On accents and belonging

Jessica Furseth
Human Parts
Published in
8 min readJun 29, 2018

Many different colored heads next to five large speech bubbles.
Credit: Simone Golob/Corbis NX/Getty Images Plus

I’m a story repeater.

Give me the flimsiest of excuses and I’ll tell my favorite yarns with gleeful indifference to anyone’s familiarity with the subject. Most people have their favorite stories — the ones we like to tell because they’re funny or meaningful to us or just because they say something about who we are. I can appreciate the joy of repetition, but there’s one story I have to tell over and over that I dearly wish I didn’t have to: the one where people ask me where I’m from.

English has been my primary language for 18 years, but I came to the UK as an almost-adult, and because of this, I’ll always have an accent. After all these years, it’s pretty mellow and not particularly distinctive, but curiosity is evergreen and most people simply can’t help themselves: “I can’t quite place your accent!” I answer the question quickly before moving on to another subject, irritated at the conversational dead end. Sure, we can discuss country facts, but I’ve answered this question in every possible way over nearly two decades. There’s simply nowhere interesting left for it to go.

--------------------------------------------------

■ WRITTEN INSTRUCTION: Carry on the essay about accents and belonging, picking up after its final sentence.

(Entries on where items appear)

--------------------------------------------------

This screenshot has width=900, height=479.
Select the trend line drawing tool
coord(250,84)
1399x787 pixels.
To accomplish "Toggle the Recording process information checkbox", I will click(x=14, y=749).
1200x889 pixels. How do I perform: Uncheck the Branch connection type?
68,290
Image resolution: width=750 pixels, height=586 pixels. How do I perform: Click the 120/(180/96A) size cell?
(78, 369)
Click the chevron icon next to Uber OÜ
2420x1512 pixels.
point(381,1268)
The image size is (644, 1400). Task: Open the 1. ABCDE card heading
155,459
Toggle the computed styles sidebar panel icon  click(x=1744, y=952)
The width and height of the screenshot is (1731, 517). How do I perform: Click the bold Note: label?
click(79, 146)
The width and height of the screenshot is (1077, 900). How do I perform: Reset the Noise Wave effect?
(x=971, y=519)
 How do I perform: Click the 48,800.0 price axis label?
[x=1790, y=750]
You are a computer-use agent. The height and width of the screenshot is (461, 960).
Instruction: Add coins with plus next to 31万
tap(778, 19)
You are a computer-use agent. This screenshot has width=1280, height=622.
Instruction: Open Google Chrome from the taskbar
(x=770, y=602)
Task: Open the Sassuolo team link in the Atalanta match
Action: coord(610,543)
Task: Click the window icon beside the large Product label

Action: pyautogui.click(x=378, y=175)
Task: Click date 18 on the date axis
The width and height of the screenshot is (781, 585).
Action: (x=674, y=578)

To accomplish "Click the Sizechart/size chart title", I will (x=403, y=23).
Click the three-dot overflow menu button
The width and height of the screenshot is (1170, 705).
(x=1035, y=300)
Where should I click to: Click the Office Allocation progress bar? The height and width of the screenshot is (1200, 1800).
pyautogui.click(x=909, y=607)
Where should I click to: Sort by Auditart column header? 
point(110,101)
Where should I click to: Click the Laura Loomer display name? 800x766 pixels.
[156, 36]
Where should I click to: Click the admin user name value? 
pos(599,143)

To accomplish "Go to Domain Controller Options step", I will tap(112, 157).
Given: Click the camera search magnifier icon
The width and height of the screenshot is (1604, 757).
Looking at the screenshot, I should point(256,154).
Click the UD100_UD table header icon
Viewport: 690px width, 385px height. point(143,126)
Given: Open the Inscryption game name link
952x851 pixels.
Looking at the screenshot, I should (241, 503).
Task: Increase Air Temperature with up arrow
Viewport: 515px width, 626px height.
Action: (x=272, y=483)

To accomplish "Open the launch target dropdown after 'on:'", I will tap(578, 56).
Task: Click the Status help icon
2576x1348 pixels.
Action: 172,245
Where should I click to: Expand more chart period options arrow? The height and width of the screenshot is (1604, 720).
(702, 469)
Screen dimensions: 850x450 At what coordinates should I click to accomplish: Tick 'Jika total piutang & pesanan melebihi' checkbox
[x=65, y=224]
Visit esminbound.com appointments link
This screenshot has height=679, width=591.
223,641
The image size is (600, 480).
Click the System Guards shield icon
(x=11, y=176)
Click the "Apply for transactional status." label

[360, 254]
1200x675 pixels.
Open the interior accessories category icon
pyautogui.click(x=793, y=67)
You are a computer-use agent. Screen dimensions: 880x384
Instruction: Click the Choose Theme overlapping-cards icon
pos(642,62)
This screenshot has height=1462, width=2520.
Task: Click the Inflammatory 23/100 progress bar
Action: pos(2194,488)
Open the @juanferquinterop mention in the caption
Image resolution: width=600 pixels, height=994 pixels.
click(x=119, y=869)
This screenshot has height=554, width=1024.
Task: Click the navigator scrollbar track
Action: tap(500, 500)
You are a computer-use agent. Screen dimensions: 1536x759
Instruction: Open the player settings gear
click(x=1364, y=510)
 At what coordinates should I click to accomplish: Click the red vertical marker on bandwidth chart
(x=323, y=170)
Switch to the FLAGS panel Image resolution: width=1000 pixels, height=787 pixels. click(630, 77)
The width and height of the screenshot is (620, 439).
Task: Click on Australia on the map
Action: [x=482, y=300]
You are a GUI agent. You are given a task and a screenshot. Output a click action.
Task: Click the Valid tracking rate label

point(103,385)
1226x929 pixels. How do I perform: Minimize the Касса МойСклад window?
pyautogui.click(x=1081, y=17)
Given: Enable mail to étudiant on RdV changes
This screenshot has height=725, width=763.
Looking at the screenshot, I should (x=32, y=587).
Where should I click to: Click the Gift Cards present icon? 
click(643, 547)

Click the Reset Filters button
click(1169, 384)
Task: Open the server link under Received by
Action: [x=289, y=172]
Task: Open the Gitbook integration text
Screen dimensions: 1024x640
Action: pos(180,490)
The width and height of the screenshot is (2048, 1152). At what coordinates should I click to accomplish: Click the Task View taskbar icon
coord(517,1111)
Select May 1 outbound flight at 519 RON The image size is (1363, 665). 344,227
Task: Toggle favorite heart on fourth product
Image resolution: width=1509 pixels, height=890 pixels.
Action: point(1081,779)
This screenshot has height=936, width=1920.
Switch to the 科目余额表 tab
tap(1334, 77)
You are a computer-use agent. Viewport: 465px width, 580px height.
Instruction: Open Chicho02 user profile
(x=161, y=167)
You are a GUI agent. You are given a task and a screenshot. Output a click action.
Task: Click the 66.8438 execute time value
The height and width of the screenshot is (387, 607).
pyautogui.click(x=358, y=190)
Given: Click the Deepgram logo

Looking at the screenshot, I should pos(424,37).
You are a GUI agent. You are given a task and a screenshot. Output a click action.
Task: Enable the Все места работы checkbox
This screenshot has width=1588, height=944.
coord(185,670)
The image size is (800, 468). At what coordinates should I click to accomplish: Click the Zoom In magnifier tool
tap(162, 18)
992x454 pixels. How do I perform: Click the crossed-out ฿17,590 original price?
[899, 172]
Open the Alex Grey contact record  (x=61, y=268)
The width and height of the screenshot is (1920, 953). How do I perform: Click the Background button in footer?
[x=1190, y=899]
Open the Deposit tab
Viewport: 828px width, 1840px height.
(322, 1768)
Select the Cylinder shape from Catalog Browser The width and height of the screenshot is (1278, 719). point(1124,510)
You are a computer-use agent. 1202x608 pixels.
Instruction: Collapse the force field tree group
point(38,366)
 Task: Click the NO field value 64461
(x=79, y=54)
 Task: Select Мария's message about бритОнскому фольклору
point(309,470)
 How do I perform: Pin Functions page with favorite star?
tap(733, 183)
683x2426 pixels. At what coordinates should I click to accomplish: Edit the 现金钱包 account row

--------------------------------------------------

■ TASK OUTPUT:
It’s a bratty complaint, right? I’m a white Western European immigrant to a primarily white Western country; I’m not exactly experiencing discrimination. But that question — it’s every damn day. “Where are you from?” The implied message is subtle, but it’s very clear: I don’t quite belong.

I didn’t speak a word of English until I was 10 years old. From the first English lesson at school — “I am Jill, I am Bill” — I had this unshakable feeling that this was really, really important. Even at 10, I understood that this language was the key to the world, and I knew that I needed to learn it if I wanted to travel and meet people whose lives were different from mine. It took me five years to speak English well enough to get by, and nine years to be fully fluent. Now it’s my primary language — speaking, working, dreaming. When I speak what was my native language, I reach into English when I can’t find the words because it’s the language that I live in now; it’s the sound closest to my heart. So, tell me: Where am I from?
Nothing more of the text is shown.